Ese mismo día, entró triunfal por la calle que viene de Pitayó, una camioneta desde la que gritaban unos muchachitos de trece o catorce años: ¡recuperado para el pueblo! Y los disparos de sus fusiles detuvieron el partido de futbolito que jugaban los de octavo con los de noveno. Espinoza nunca iba a esos partidos, decía que mejor se quedaba leyendo a Borges, si o no Samboní? repetía, Borges es un escritor que a cada línea hace alarde de su inteligencia, y esa insistencia reitera la propia limitación que tenemos vos y yo, que nos decimos y nos creemos que somos escritores.

Ese era Espinoza, un tipo de apariencia un tanto extraña, su piel era de un color entre blanco y canela, tenía nariz aguileña, los ojos un tanto claros y una mirada que siempre me hacía sentir indagado, evaluado, como si fuese un detective del mal.

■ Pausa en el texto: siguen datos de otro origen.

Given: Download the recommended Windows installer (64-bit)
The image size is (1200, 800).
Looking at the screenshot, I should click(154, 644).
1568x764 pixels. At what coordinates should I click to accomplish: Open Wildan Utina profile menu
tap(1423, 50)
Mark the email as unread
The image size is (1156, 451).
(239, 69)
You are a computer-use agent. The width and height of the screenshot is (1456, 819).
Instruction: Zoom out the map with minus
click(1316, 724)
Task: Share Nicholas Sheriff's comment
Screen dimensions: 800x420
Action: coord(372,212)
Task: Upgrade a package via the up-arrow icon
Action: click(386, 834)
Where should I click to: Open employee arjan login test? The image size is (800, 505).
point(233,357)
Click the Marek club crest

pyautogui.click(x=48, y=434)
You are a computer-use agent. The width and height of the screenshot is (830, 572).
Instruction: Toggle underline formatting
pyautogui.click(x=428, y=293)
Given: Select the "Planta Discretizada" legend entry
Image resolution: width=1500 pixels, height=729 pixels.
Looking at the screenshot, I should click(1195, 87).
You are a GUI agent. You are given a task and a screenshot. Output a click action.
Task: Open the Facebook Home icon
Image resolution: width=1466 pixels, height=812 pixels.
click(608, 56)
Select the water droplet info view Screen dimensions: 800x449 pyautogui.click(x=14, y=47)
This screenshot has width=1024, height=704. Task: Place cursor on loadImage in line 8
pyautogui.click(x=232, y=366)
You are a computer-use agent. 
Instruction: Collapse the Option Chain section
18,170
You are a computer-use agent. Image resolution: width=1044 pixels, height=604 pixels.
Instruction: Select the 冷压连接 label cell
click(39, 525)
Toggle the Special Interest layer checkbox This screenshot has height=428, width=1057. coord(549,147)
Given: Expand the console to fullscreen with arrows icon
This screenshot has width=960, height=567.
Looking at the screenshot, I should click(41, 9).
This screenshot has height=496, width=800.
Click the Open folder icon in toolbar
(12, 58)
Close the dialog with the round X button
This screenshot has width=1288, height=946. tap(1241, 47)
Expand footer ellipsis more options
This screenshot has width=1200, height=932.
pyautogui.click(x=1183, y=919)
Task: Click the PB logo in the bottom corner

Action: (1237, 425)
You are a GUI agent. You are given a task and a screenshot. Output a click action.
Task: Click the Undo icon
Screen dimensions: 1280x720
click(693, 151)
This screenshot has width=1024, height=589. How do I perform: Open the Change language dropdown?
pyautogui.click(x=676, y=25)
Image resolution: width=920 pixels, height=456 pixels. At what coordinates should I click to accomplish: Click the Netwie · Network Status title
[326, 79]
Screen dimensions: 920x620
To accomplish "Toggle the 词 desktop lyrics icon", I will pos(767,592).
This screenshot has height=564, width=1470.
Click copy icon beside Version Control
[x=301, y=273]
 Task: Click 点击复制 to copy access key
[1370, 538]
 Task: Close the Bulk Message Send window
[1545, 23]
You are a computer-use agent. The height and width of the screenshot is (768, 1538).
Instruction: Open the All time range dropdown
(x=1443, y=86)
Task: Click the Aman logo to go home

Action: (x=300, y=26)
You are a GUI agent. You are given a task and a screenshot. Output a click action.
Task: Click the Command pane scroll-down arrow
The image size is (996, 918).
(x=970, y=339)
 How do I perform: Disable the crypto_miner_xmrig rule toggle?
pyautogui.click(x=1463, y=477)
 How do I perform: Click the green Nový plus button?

Había llegado de otro país que está dentro del país, la Bota Caucana le llaman, y salió huyendo de lo mismo, sólo que esta vez la vida imponía otras reglas. Hermanito me dijo la mañana del lunes que nos vimos por primera vez, aquí la cosa es sencilla, aquí usted, yo, todos somos nadie, aquí no hay ni Estado ni Dios, vea lo que vea, oiga lo que oiga, usted no ha visto a nadie ni nada. El silencio le puede salvar la vida.

Y en mi cabeza, en un instante corrieron todas las fábulas de la fascinación con la guerrilla, los discursos que un día en una inolvidable clase de Sociales el profesor Guzmán, a los temerosos impúberes de grado séptimo nos anunció como una revelación, la historia de la humanidad se reduce a la lucha de clases, y allí fue el comienzo del acabose.

Con esta alusión a Julio, empieza la novela que estoy escribiendo desde el 2004, pero que parece no concluiré jamás. A Julio, de muchas maneras le debo la vida. Un día, mi padre me dijo, este es el número de su amigo Julio, llámelo. Nunca ocurrió mi llamado. Hasta que una mañana de 2024, conocí a Adriana, una de sus hijas, y pensé, esta es la oportunidad para reivindicar la presencia de Julio César en la Literatura y en la cultura nuestra, pero sobre todo, para volver a nombrarlo, con esta pequeña reunión de quienes alcanzamos a conocerlo.

Muchas gracias a la esposa de Julio, a su familia, a los escritores, al señor rector y a quienes integran esta Institución Educativa por permitir que hoy, en esta mañana Julio César Espinosa, el eterno lector de Borges, vuelva a estar así sea desde lo incomprensible de su prematura ausencia. Un abrazo, Julio. La vida siempre será un extraño camino de encuentros y desencuentros.